Très peu sont les films français antérieurs à 1959 à m'avoir vraiment marqué ("Les Enfants du Paradis", "Les Diaboliques", "La Règle du Jeu", "Le Corbeau", "La Belle et la Bête", "L'Assassin habite au 21" et pas grand chose d'autre). Il y a des périodes dans des pays qui ne vous parlent pas comme le feraient d'autres. Ca arrive et nous n'y pouvons rien même en s'acharnant comme un petit diable. Jusqu'à présent, j'avais toujours suivi René Clair poliment après 4 longs-métrages dont "Porte des Lilas" en était le meilleur à mes yeux. Toutefois, ici, le synopsis me parlait beaucoup plus que les autres car il me renvoyait justement à mon enfance. Et quand une chose fait ça, c'est généralement bon signe si le résultat suit.
Claude est un rêveur cherchant à fuir la tyrannie sonore de ce monde où les klaxons, les marteau-piqueurs et les réveils précoces sont monnaie courante. Il en est devenu aigri, renfermé sur lui-même et son seul moment de plaisir est de s'évader aux confins du monde onirique où tout est possible. Non pas seulement pour le silence ou la musique classique qu'il affectionne tant mais pour les belles femmes inaccessibles à lui. Non pas qu'il soit repoussant, très loin de là, mais il n'arrive probablement pas à faire le premier pas. Sa timidité le ronge et dans les rêves, nous savons que même un obèse morbide peut s'envoyer en l'air avec Marlene Dietrich. Vous allez sans doute me dire que j'étais comme lui. Oui et non ! Si je n'étais pas allergique au bruit, j'étais timide et je me plaisais à m'endormir en rêvant du sexe opposé, de cette fille en classe qui me plaisait tant sans savoir nouer de liens avec. Je n'étais pas dans le raffinement des rêves de Claude mais plus dans les histoires de super-héros. Voilà pourquoi j'étais si attiré par l'histoire et pourquoi j'ai été justement si conquis par l'histoire.

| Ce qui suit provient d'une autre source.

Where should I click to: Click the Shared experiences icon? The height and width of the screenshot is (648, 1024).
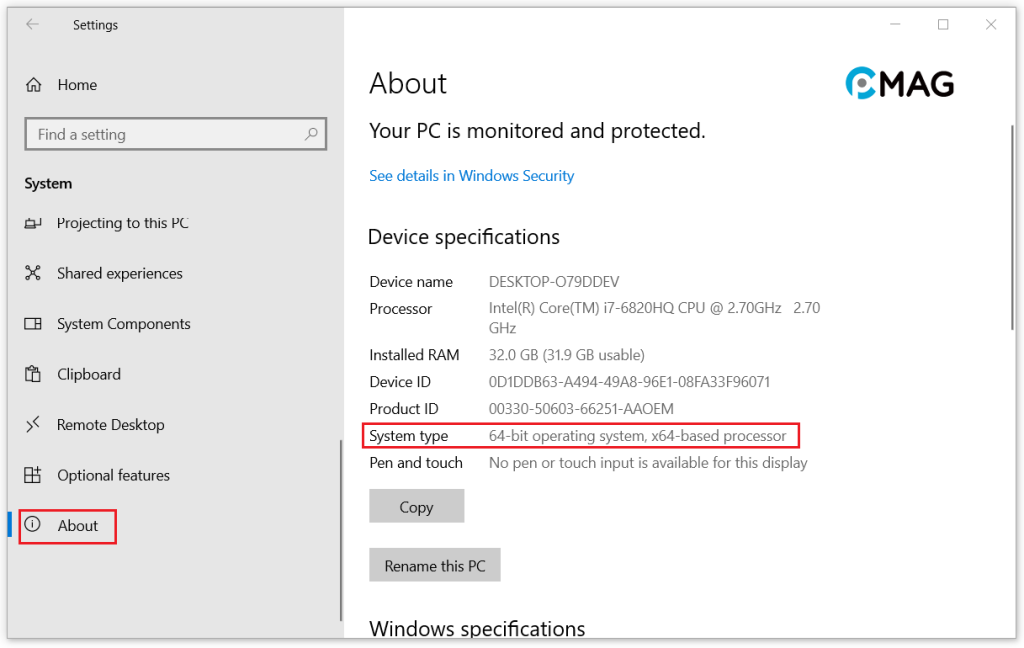coord(33,273)
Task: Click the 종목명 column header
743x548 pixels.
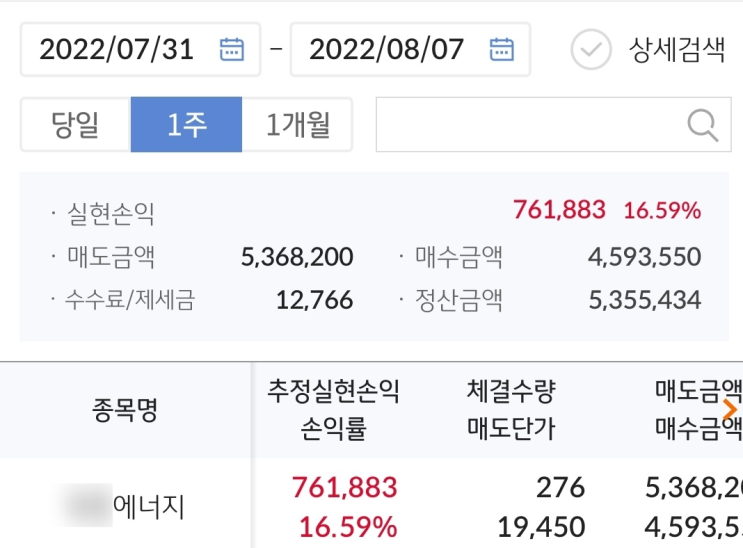Action: (125, 410)
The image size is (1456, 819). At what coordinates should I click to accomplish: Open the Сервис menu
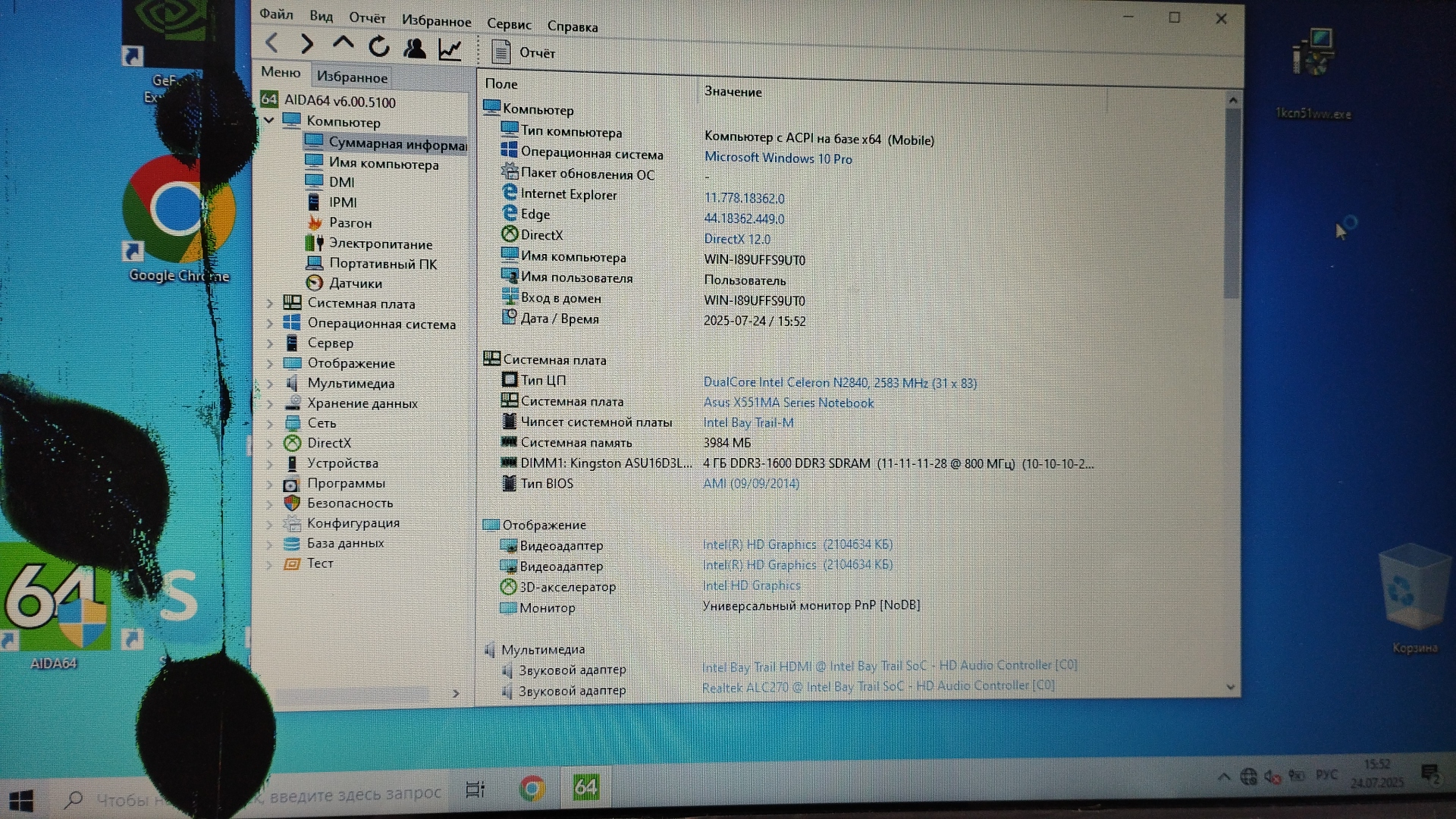[509, 24]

René Clair nous offre un tableau touchant incroyable de poésie et de dramaturgie. C'est beau. Les sentiments sont vrais et innocents. Le tendre baiser est la conclusion du rêve. Les belles femmes se succèdent, rencontrées au coin d'une rue ou dans un bâtiment. Claude s'envole avec chacune d'entre elles séparément. C'est sa seule source de bonheur en dehors du piano. Il est fait ainsi et Dieu que c'est magique ! Cette pureté atypique en son genre ne parlera probablement pas à tout le monde mais on ne peut nier une sidérante maîtrise à laquelle s'ajoute un humour d'époque qui fait pourtant mouche. Seule ombre au tableau qui m'empêche de dire que "Les Belles de Nuit" est un chef-d'oeuvre est sa fin beaucoup trop bordélique. Pour autant, c'est une petite vague dans un océan de romance fantasmée et pourtant si belle.